Game of the Week: Wild at Stars, 7:30pm today, FSN
It's the first game of the new-look Wild. Matt Moulson will be on the ice for Minnesota, and can start proving himself worthy of what his new team gave up for him. Until then, though, we have time to argue about the trade - and for me to tell you that the Wild gave up too much.
Torrey Mitchell, I don't consider too much; he was a third-line forward that ended up struggling on the fourth line, and if nothing else, it was a mercy trade, a chance for Mitchell to start over fresh. His departure also gives the Wild their second-best benefit of the trade - a chance to take Mitchell's $2.5 million salary for next year off the books.
Mitchell leaving is more or less a wash with Cody McCormick, the tough-guy forward who is likely to replace him at the bottom of the Wild lineup. But it's the two draft picks - a second-rounder this year, a second-rounder in 2016 - that make me wonder if the Wild got the raw end of the deal.
If all goes very, very well, Moulson will score eight, perhaps nine goals in a Wild uniform. He is a free agent when the year is up, which - given the Wild's position in the standings - it is likely to be after one round of the playoffs. Minnesota will likely have to play St. Louis or Chicago in the first round, and Moulson or no, they'll be heavy underdogs to either.
Second-round draft picks aren't exactly the crown jewels of the hockey kingdom, but neither are they worthless. The second round is where teams find second-line forwards and second-pairing defensemen, late-blooming goaltenders and future Selke Trophy winners. All draft picks carry the risk of being busts, of course, but the higher you go, the lower the chance.

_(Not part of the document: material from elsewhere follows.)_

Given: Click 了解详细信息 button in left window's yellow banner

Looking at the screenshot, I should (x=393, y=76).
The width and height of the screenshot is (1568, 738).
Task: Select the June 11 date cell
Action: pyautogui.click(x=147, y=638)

So here's the trade: two future top-nine forwards for nine goals and $2.5 million, and an ever-so-slightly-increased chance of not exiting this year's playoffs immediately. That seems like a lot of future to give up for a little bit of present, which is the type of trade that Doug Risebrough always used to make -- which is part of the reason that Chuck Fletcher has been frantically digging in the prospect ditch for his entire tenure as general manager.
In other words, I wish the Wild hadn't made this trade. But I also hope that they'll prove me wrong.